In previous studies with MS patients a positive correlation of sICAM-1 serum and sVCAM-1 CSF and serum levels but an inverse correlation of sICAM-1 CSF levels with clinical and MRI disease activity was reported [5, 6, 21]. Here, we can show a trend towards higher sVCAM-1 serum concentrations in MS patients with active disease compared to patients without active lesions. These differences were significant in the morning and early afternoon and indicated different diurnal serum levels between the two patient groups. Again, this demonstrates that comparing data of different time points might be biased by diurnal concentration changes. Furthermore, the increased levels of sVCAM-1 at a specific time of the day in patients with active MS could be a hint that the recruitment of activated peripheral blood mononuclear cells across the BBB might also underlie a certain circadian rhythmicity.

This brings us directly to another important topic. According to our results, different time points of treatment application may differently influence the circadian rhythmicity of immunological markers and, therefore, may have a different impact on disease modulation.

The role of cortisol with its immunomodulatory function and pronounced circadian rhythmicity due to endocrine regulation via the hypothalamic–pituitary–adrenal system has been investigated in several studies in MS patients [23, 24]. It is still unclear whether there is an endocrine insufficiency in MS patients. Apart from that, high-dose corticoid therapy is beyond controversy first-line treatment of MS relapses but, recently, the optimal time point of application has been under debate [12, 13].

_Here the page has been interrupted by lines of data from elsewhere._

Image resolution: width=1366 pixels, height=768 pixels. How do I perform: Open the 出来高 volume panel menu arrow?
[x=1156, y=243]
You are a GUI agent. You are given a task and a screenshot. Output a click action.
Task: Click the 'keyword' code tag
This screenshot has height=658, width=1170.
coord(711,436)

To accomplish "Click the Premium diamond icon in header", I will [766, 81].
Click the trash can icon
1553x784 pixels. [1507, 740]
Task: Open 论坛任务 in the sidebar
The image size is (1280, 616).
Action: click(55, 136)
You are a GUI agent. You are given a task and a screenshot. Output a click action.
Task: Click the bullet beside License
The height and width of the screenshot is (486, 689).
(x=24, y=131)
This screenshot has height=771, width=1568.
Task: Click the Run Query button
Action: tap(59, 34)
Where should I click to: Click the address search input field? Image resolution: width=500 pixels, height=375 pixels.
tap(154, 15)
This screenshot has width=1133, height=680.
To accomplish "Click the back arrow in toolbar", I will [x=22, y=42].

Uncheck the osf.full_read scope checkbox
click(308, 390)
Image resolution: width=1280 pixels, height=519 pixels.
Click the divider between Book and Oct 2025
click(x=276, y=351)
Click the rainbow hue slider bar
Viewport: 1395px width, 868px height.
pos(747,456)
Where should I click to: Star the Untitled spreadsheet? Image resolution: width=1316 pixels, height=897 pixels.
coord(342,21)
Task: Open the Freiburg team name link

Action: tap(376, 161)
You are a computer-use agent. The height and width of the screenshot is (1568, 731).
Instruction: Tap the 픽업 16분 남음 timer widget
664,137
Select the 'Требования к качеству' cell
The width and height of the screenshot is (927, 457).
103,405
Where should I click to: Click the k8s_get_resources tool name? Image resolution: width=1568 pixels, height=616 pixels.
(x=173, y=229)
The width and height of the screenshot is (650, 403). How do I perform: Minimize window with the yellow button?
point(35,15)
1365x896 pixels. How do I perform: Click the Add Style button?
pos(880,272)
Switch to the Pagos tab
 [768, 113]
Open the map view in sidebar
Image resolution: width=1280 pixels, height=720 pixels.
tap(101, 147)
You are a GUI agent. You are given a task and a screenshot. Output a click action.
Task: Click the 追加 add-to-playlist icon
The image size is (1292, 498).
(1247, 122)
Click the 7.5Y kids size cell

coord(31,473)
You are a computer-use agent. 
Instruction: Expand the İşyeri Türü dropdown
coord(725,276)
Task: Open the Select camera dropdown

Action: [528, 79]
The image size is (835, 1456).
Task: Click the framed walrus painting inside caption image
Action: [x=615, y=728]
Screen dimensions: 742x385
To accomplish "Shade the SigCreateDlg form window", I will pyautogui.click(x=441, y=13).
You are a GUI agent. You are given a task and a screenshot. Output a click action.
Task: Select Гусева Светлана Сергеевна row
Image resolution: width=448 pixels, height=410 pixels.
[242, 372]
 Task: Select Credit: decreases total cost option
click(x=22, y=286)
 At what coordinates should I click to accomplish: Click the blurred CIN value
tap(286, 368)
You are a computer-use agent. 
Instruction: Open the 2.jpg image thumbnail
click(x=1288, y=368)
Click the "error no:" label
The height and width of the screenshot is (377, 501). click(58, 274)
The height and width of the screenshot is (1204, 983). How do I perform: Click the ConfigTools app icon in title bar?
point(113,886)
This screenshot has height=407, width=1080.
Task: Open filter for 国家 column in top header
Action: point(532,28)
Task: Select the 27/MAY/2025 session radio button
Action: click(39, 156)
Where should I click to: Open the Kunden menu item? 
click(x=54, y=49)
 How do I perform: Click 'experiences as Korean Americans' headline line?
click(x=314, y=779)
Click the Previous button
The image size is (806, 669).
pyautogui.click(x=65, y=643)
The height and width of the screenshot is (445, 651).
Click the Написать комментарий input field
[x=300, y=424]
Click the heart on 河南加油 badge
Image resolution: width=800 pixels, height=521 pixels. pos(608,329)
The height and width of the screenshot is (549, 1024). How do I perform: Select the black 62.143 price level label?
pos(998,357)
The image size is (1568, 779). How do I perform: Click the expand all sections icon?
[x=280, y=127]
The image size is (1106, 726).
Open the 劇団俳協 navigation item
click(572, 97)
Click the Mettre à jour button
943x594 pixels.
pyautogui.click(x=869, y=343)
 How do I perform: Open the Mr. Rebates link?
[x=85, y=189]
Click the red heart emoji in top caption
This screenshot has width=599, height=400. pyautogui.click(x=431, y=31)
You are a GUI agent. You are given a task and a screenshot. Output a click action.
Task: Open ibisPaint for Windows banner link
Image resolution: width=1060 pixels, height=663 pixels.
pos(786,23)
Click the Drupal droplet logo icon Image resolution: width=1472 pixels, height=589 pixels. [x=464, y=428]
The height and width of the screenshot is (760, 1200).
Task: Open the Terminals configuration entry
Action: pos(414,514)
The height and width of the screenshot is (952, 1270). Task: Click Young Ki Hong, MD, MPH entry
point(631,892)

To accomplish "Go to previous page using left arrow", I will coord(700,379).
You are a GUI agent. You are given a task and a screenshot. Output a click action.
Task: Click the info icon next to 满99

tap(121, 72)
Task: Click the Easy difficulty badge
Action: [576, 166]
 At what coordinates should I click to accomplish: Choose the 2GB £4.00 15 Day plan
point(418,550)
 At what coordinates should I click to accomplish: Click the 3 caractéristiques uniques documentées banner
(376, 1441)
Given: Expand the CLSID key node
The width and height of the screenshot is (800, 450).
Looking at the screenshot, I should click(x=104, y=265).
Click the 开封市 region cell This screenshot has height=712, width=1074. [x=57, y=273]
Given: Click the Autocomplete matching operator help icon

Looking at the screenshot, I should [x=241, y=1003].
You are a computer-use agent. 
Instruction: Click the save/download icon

The trend to higher cortisol levels in the serum from patients with active MS indicates a certain interrelation between disease activity and circadian rhythmicity and could be a sign for autoregulation of immunomodulation in the active phase of MS. The significant decrease over the course of the day with lowest levels in the night as we found also in MS patients with active disease could be an explanation for the recently demonstrated clinical benefit of night-time administration of corticoid steroid therapy in the management of MS relapses [12, 13].

Similarly, a recent study suggested modulation of signal transduction pathways of molecules such as sTNF-R1 and -R2 to be part of the therapeutic effect of interferon (IFN)-β [25]. This and our findings of circadian rhythmicity of sTNF-R1 and -R2 serum levels implicate that the time-point of IFN-β application and potentially other disease modifying drugs, too, might contribute to its therapeutic efficacy. Further studies are necessary to obtain additional facts on the suspected interaction of administration time points of the respective drugs on disease modulation and treatment side effects.

In conclusion, our data show that the circadian rhythmicity of immunological markers such as sICAM-1, sVCAM-1, sTNF-R1 and sTNF-R2 should be considered as a possible explanation for contradictory results from studies on inflammatory markers in MS. However, the interpretation of our results is restricted by relatively small sample size of a special subgroup of MS patients with long disease duration, low EDSS and without treatment. Thus a larger cohort is needed to prove our data.

Certainly we are aware, that further factors such as different ELISA systems might contribute to the above mentioned discrepancies, but increased awareness of the possibility of diurnal serum concentration changes of biomarkers could potentially eliminate a major cause of biased data.

Finally, our data are supportive for the hypothesis that optimization of exact time of drug application in MS might be important to enhance treatment efficacy or to reduce treatment side effects.